As the Minister of Financial Services with responsibility for the recently established Bahamas Bureau of Standards and Quality, Hope Strachan announced that the bureau’s work will begin by improving the labeling of goods and products.
She made the announcement at the Bureau’s Sensitization Meeting for the Constitution of Technical Committees for Labeling Standards of Goods and Products, July 21, at the Source River Centre, Bacardi Road. Immediate work would begin on improving labeling with respect to:
Pre-packaged foods
Pre-packaged goods
General principles of goods
Aerosol liquids
Tobacco products
The efforts are a response to consumer demands for labeling standards – “not only in New Providence, but also from Grand Bahama to Inagua,” said Minister Strachan.
In line with today’s consumer’s embrace of quality as a priority, Minister Strachan said in addressing the meeting: “I believe that the development of these labeling standards will begin to ease the concerns of consumers who strongly believe they have the right to know what their food and non-food products contain and also restore confidence and transparency to the Bahamian consumer and to the Bahamian food system at large.
“In a free market economy such as ours, Bahamian consumers need to be able to make informed, educated choices about what to buy. The adoption of these labeling standards will undoubtedly begin to provide Bahamians with information to make these informed decisions about the products they purchase for personal, religious, moral, cultural, social, ethical, health, environmental and economic reasons. So we appreciate the time you have taken to engage in these discussions today and to become involved in the adoption of these labeling standards we have proposed.”
Minister Strachan said she was elated at the strides made in establishing the Bureau of Standards since January of 2015 when she became the new Minister of Financial Services.
Recent developments include: the new administration facility for the Bureau of Standards and Quality located at the Source River Centre, 1000 Bacardi Road, where standards development technical committee meetings and trainings are held; appointment of a Director for the Bureau of Standards and an appointed Standards Council; 11 staff members hired to assist with the work of the BBSQ, some of whom are technical officers in the natural and applied sciences.
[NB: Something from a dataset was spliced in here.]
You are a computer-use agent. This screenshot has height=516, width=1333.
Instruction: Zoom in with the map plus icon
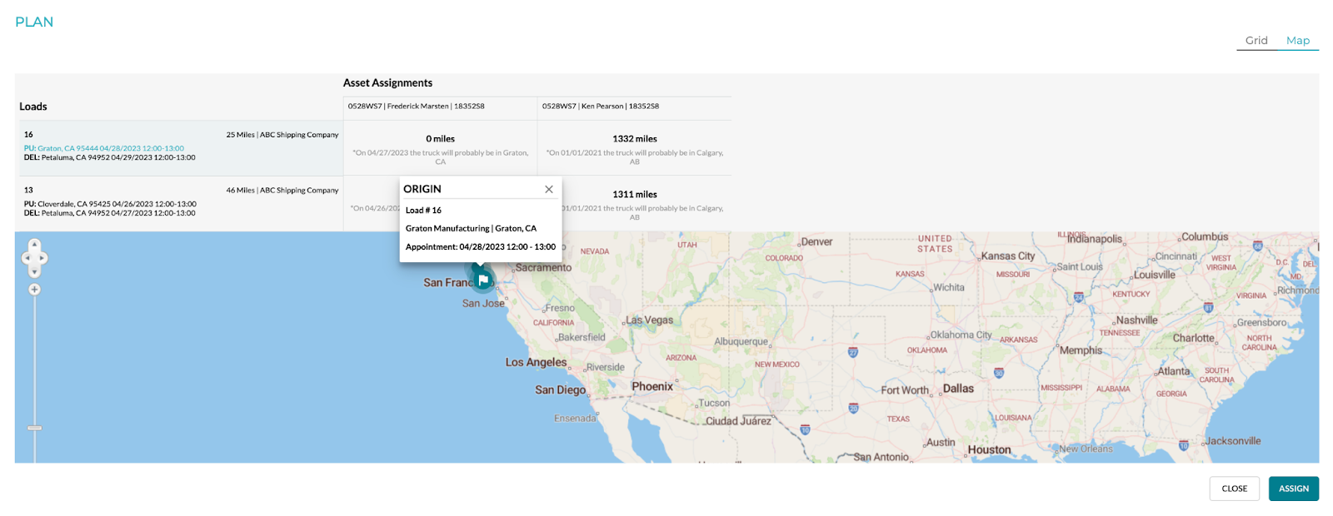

Minister Strachan noted “we are moving in the forward and upward direction towards accession to World Trade Organization and Technical Barriers to Trade Agreements and their obligations; and also alignment with international code of good practice in relations to a standards and metrology regime. Only if and when these requirements of a quality infrastructure are met, are international commodity trading and exchange of services possible.”